Statue by Jean Boucher

Léon Serpollet is commemorated by a statue by Jean Boucher at the Place Saint-Ferdinand (48°52′41″N 2°17′17″E / 48.877969°N 2.288112°E / 48.877969; 2.288112) in Paris' 17th arrondissement, and the Parc Léon Serpollet (48°53′32″N 2°20′18″E / 48.89228°N 2.33831°E / 48.89228; 2.33831) in its 18th arrondissement.

Serpollet frères et CieEdit

Steam engine Serpollet (1888) at the Musée des Arts et Métiers

In 1886 Leon teamed up with an industrialist, Larsonneau, an enthusiastic partner who helps him to create "Serpollet frères et Cie" and to open workshops on rue des Cloÿs in Paris, in the 18th district, a location that has become the Parc Léon Serpollet today.[6] Léon continued to revise and develop the flash steam boiler design changing it from flat plates to tubes, which led to further patents (e.g. CH1038 1889, CH7958 1894, CH12280 1896). Léon's engineering talents had been spotted by Armand Peugeot who provided the firm with financial support. Serpollet then used his flash boiler to create a steam powered tricycle, which was exhibited by Peugeot at the 1889 World's Fair in Paris. Peugeot produced several of the steam tricycles under licence, now known as the Peugeot Type 1.

In the 1890s Léon Serpollet was involved in applying his flash steam boiler to tramcars.[7] In January 1897 he entertained a deputation from Aberdeen at his depot in Willesden, London, where he displayed a 4-seater Phaeton, and a double-decker steam tramcar for 50 people running on a test track.[8] A report in 1897 on the Paris Tramway system stated that 60 Serpollet trams were in use, and another 40 were to be added over the next few months.[9]

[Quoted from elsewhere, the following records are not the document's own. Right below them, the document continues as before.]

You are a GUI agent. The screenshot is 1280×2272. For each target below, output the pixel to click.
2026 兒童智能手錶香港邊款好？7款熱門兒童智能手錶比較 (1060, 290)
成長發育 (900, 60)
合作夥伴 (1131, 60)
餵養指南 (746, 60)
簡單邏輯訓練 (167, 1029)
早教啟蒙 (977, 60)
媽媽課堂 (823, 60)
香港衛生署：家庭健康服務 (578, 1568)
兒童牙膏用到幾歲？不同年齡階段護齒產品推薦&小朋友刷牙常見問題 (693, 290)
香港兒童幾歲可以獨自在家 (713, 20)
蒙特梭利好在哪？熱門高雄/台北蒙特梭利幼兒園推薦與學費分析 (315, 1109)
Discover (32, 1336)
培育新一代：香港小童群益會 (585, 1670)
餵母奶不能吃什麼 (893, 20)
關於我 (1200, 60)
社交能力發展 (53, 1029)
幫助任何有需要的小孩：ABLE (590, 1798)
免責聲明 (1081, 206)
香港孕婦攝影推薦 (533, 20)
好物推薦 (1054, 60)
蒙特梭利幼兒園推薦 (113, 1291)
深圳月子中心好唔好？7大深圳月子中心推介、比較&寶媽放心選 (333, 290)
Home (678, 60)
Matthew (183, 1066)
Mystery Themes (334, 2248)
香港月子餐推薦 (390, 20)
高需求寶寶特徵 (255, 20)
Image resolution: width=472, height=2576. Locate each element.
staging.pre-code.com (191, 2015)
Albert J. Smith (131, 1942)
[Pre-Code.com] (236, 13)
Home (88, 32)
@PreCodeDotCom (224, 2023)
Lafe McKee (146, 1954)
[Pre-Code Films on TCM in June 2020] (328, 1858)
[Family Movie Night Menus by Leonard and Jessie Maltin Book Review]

The key characteristics of flash steam boilers stem from the fact that there is very little water in the boiler at any moment, which leads to fast startup, and minimal explosion risk - they also provide high steam pressures and temperatures which can give high thermal efficiency, but were not ideal for the steam engines of the time. In addition flash boilers needed a sophisticated control system to ensure the water injected to the boiler and the heat from the burner matched, and that the steam produced matched the demand of the engine. In addition to the control system, Léon also had to devise a better steam engine design suited to very high pressure steam, using poppet valves the actuation of which presents a problem with providing the variable cut-off needed to allow steam to work expansively. Numerous Serpollet patents in different countries cover the inventions designed to overcome these difficulties (e.g. CH12280 30 May 1896, GB190005128 17 Mar 1900, US680000 6 Aug 1901). The solution was to use a form of variable valve timing, where the camshaft moved along its axis and so changed the cam profile driving the valve movements - this arrangement also allowing the Serpollet engine to be reversed.


Main article Gardner-Serpollet

In 1898 the brothers met a wealthy investor named Frank Gardner, and together they formed the Gardner-Serpollet Company. The performance of the cars they produced was very competitive against the internal combustion engines of the time. For example at the Bexhill Speed Trials in 1902, Léon Serpollet in a 20HP Gardner-Serpollet Racing Car won the Daily Mail Cup, and the Paris Cup, and an 8HP Gardner-Serpollet with 4 people aboard won the Tourist class.[10] Léon Serpollet also held the World land speed record, at 120.80 kilometres per hour (75.06 mph), achieved in April 1902 driving the steam powered Gardner-Serpollet Œuf de Pâques ('Easter Egg').[11][12] Gardner-Serpollet also got involved in steam boats, and exhibited one at the Steam Boat Exhibition in Monaco in 1904.[13] A further business interest of Gardner-Serpollet was in railway steam-cars, which they named 'autonomobile' carriages, and in December 1902 and January 1903 it was widely reported that three of the new powered carriages were scheduled in June 1903 to run from Paris to Dijon at 100 km/hour.[14] However there appears to be no records to confirm this happened.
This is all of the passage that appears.